■ **WHAT NEEDS TO BE DONE**: Leaving out the pictures, print exactly the lines from the one holding "Expand the Layer 1 selector dropdown" to the last line of the entries below, both included, and nothing more.

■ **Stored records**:
—————

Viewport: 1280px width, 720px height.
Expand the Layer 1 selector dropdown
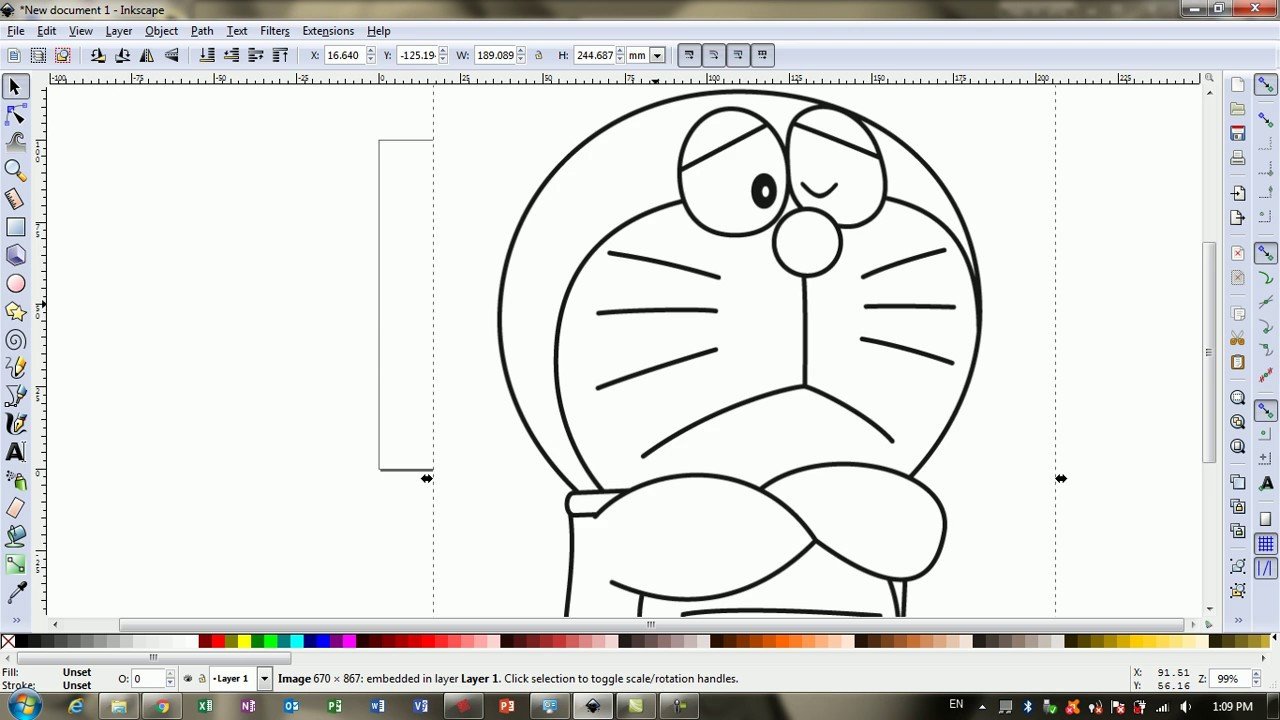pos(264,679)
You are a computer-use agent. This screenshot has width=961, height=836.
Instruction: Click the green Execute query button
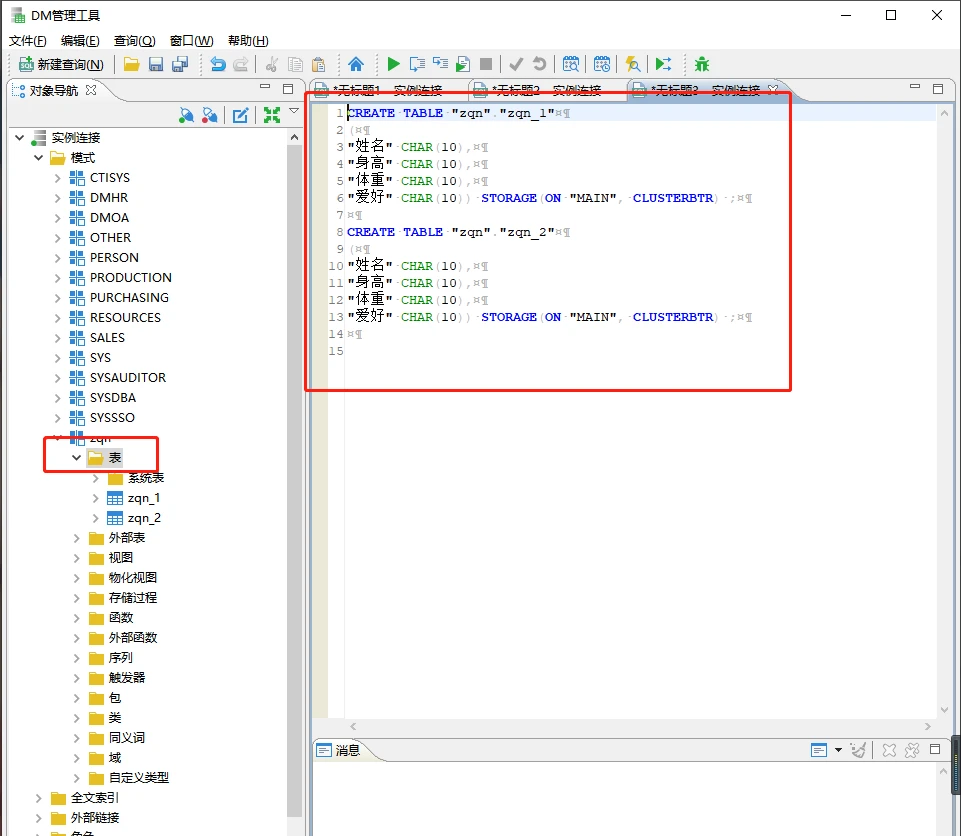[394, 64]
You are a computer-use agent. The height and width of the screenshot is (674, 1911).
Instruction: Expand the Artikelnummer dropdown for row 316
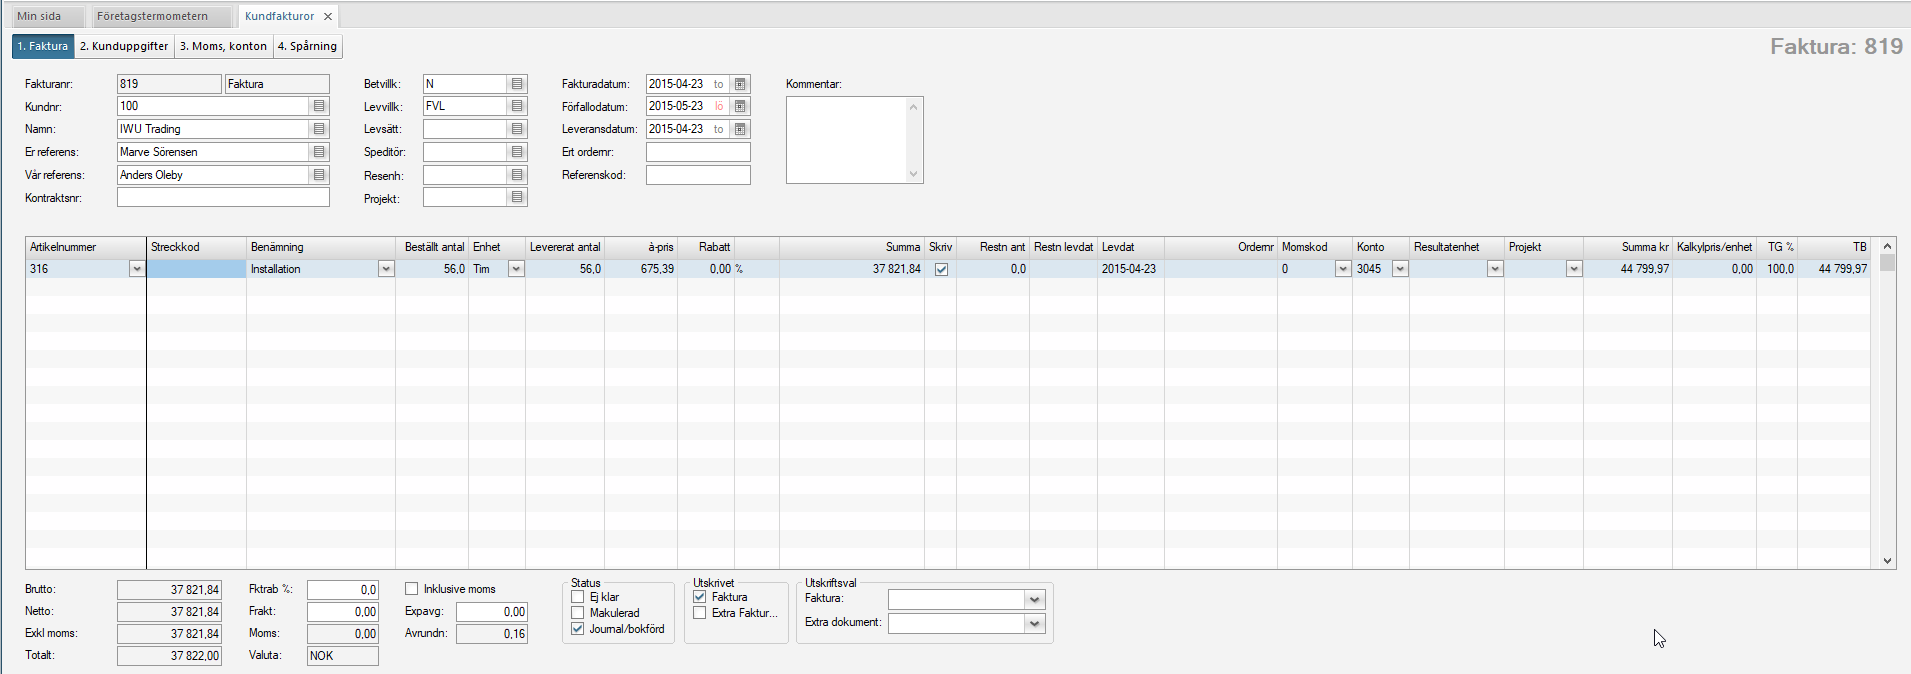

—————

■ **RESPONSE TO THE TASK**:
Expand the Layer 1 selector dropdown
pos(264,679)
You are a computer-use agent. This screenshot has width=961, height=836.
Instruction: Click the green Execute query button
[394, 64]
You are a computer-use agent. The height and width of the screenshot is (674, 1911).
Instruction: Expand the Artikelnummer dropdown for row 316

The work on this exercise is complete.